To simplify your live website usability tests, you should try an easy-to-use platform like Maze to help you run unmoderated sessions. Maze is a cost-effective solution that allows you to reach out to a pool of segmented users and get fast responses on your live website or browser-based product.

Check out the next chapter of this guide to keep learning about creating a usability testing plan to keep your research organized and insightful.

Test your live website effortlessly with Maze

Gather user feedback and improve your website’s usability in real time

Frequently asked questions about website usability testing

What is website usability testing?

Website usability testing is a way to assess how an audience is using and navigating through your web pages. You can test websites before launch using a Figma design or after launch by getting users to complete tasks on the live page.

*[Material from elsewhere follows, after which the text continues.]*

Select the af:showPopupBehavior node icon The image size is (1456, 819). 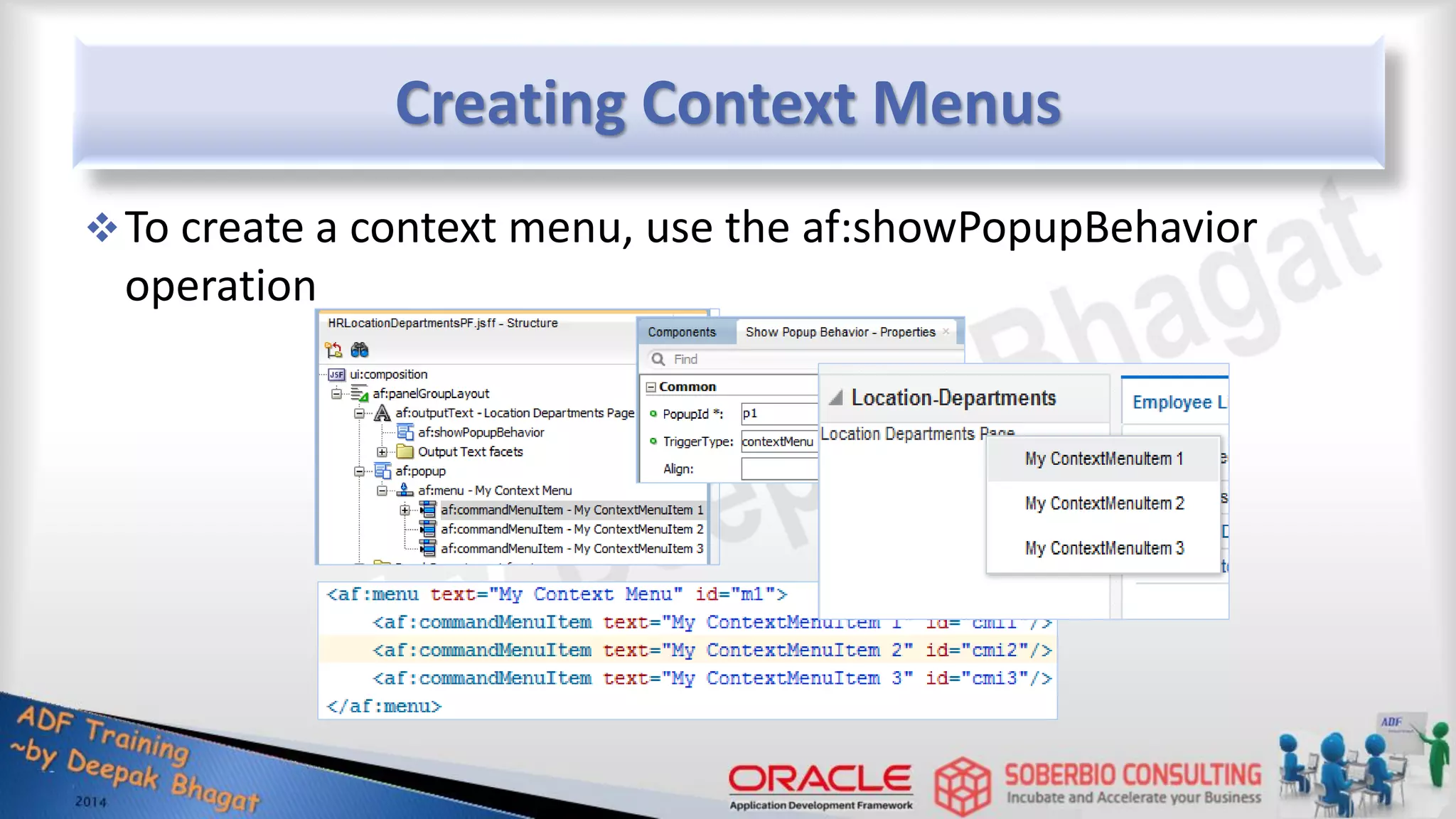click(405, 432)
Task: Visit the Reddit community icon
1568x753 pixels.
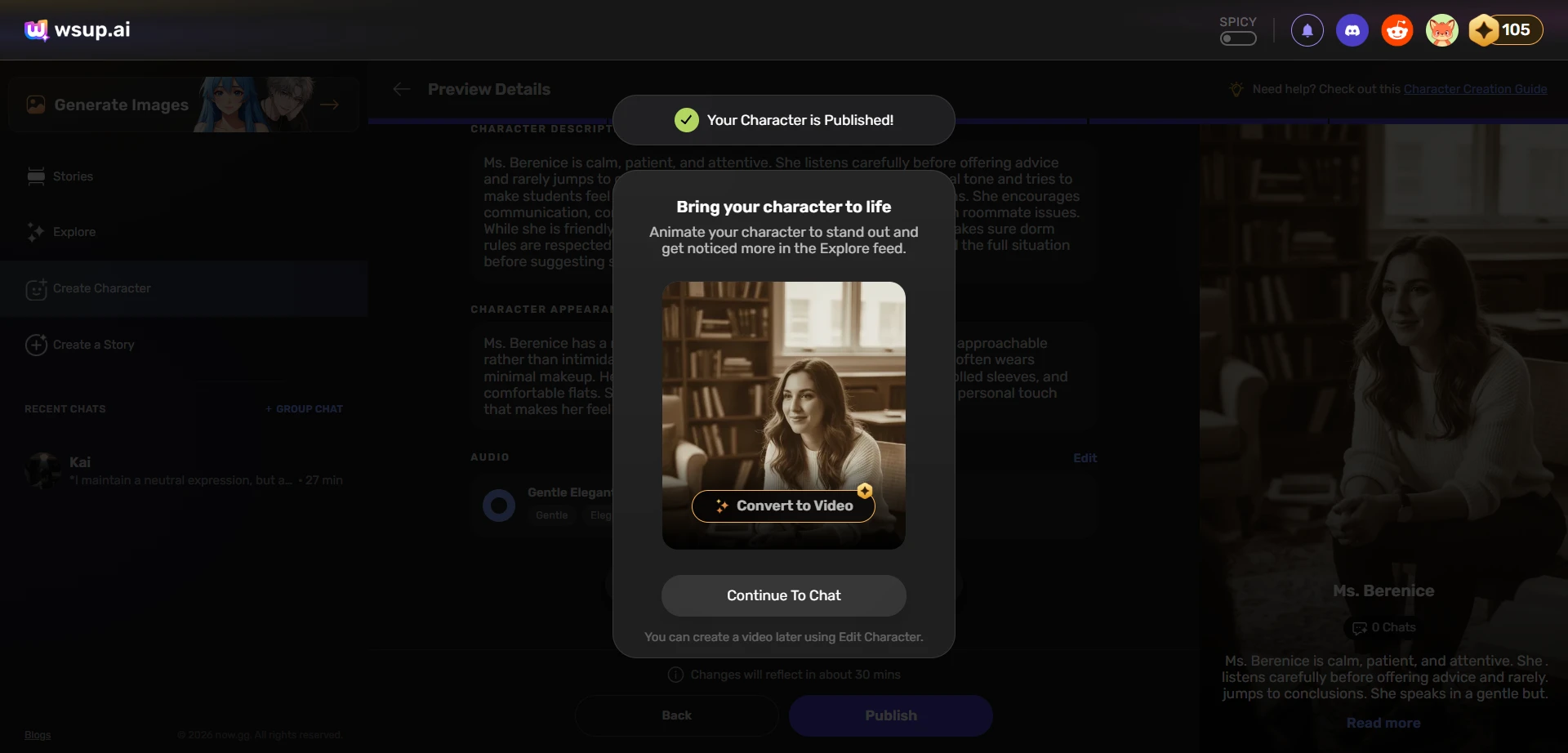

How do you test a website for usability?

To test websites for usability, you need to:

  1. Define your goals
  2. Choose testing methods (moderated or unmoderated, remote or in-person, and qualitative or quantitative)
  3. Pick a testing tool or physical location
  4. Recruit users
  5. Write test scenarios
  6. Configure your tests
  7. Analyze test results
  8. Make changes based on insights
  9. Continue to test regularly after launch

What are tools for usability testing?

There are multiple tools for usability testing, the most popular include:

1. Maze: Maze is the best option for conducting unmoderated usability tests, including running usability tests on live websites or apps to gather post-launch insights. Plus, Maze offers pre-built testing templates to save time, and automatically processes your test results for a downloadable report you can share with stakeholders
2. UserTesting: UserTesting is one of the market’s largest tools for running moderated usability tests where you can see, hear, and interact with testers.
3. Google Meet or Zoom: All video conferencing tools can be tools for hosting qualitative moderated usability tests, and is a great free alternative to an official research tool, if you’re just getting started with usability testing.

Which tool is most useful when you want usability feedback?

The most useful tool to get usability feedback is Maze, thanks to its ability to collect all test insights and compile the data in a digestible and downloadable report. This unmoderated tool lets you record the audio and video of your testers so you can listen to the user's explanation later, and it integrates with all your favorite prototype and design tools, such as Adobe XD, Figma, InVision, and Sketch.

Why is it important to test your website after launch?

It’s important to test your website after launch because you get to catch performance and usability issues early. This helps you avoid design, copy, or development problems that turn into multiple bad reviews or sales losses.